Heart Protection Study - Simvastatin and Antioxidants
Rory Collins
University of Oxford
Oxford, UK

Investigators reported a large, randomized, five-year study including more than 20,000 individuals at high cardiovascular risk. Treatment with the lipid lowering drug simvastatin 40 mg/day reduced the incidence of major vascular events by one-third. Surprisingly, even individuals with low cholesterol had a treatment benefit of this magnitude. Antioxidant vitamin supplementation did not reduce major vascular events.

The long-term benefits of a cholesterol-lowering drug therapy are uncertain for patients at high risk of cardiovascular disease. Another unresolved question is whether antioxidant vitamin supplementation helps or harms these patients.

The Heart Protection Study addressed these questions in a cohort of 20,536 patients from 69 centers. Investigators randomized patients to simvastatin 40 mg/day or placebo. In addition, they allocated half of each patient group to receive a vitamin cocktail (vitamin E, vitamin C, and beta-carotene) or placebo capsules.

They enrolled a wide range of high-risk patients, including those with coronary disease, other occlusive arterial disease, diabetes, and hypertension. This population included many women, elderly individuals, and patients with acceptable cholesterol levels. Little data exists regarding the value of treatment for these groups.

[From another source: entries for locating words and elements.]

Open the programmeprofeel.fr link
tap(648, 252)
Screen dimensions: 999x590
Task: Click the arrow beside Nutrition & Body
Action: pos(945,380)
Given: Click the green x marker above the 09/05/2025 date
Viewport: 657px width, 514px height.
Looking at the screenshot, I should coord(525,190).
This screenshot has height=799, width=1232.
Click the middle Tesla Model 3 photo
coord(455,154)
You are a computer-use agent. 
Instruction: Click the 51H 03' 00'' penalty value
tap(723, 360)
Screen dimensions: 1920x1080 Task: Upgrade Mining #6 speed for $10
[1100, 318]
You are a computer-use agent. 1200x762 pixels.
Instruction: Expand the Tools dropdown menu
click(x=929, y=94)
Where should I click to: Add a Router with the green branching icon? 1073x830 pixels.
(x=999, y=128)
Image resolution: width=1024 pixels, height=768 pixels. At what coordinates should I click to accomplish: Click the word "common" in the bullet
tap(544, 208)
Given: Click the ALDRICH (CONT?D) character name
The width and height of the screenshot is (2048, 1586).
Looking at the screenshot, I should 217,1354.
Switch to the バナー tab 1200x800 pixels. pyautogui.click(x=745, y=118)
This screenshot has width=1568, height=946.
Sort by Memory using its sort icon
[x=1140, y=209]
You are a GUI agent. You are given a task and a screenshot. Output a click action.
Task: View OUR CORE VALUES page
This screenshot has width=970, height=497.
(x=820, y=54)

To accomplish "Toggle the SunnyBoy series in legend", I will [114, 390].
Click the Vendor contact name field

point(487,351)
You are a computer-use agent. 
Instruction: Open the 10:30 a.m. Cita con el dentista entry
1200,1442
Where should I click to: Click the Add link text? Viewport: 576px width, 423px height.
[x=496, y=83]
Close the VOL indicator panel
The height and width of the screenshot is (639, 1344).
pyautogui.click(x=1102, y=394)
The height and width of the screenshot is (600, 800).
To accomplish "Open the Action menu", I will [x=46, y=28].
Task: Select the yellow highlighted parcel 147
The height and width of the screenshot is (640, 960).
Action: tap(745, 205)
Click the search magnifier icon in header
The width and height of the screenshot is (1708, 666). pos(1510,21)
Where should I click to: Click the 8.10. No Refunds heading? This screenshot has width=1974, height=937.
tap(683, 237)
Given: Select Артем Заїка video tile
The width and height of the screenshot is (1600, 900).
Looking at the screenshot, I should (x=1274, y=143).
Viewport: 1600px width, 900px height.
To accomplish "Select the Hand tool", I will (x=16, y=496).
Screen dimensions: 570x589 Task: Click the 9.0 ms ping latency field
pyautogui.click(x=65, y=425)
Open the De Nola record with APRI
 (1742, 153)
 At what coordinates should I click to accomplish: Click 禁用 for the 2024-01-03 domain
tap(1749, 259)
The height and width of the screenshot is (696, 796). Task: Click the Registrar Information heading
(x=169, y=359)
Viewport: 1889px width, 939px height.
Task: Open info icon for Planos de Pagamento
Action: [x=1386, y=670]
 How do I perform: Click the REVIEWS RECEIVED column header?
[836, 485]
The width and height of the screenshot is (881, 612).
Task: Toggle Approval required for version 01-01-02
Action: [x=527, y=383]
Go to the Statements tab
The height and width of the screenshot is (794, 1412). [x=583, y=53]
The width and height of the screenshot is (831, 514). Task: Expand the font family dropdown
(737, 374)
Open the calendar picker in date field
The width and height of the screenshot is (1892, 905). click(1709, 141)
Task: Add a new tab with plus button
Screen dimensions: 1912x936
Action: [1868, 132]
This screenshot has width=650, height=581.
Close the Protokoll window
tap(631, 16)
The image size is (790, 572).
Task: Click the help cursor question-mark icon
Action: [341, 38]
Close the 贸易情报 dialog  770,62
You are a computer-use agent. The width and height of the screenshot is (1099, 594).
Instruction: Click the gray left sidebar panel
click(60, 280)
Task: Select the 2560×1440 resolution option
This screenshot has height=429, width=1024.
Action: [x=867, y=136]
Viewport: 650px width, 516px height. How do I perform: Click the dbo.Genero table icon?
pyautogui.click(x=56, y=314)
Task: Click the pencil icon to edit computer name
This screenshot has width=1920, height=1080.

Despite 5.5 years of treatment, vitamins provided no clinical benefit, although there was no evidence of harm. The conclusion is that these patients can take vitamins, if they wish, without worrying about safety.

Statin treatment resulted in large mean reductions in serum total cholesterol levels (1.3 mmol/L) and LDL cholesterol (1.0 mmol/L). Remarkably, cholesterol-lowering therapy reduced the risk of major vascular events by at least one-quarter for every patient group (that reduction was actually one-third when non-compliant patients were excluded).

The Heart Protection Study showed for the first time definitive evidence that statin therapy is beneficial in patients with diabetes, even if they did not have substantial risk of coronary heart disease.

It is also the first large study of a cholesterol-lowering regime in women (about 5,000 women participated in the study). According to Dr. Collins, physicians now have direct evidence that statins reduce the risk of events by at least one-third in women.

Perhaps the most remarkable finding is that these high-risk individuals had a benefit regardless of their serum cholesterol level. Investigators observed a reduction in vascular events of at least one-third for both low-to-normal and high cholesterol patient groups.

This finding could have enormous policy implications. Experts at the AHA meeting said that perhaps physicians should not wait to initiate cholesterol lowering at specific targets levels of serum cholesterol. Instead, they could begin treatment of high-risk patients irrespective of starting cholesterol level. This approach would simplify therapy enormously.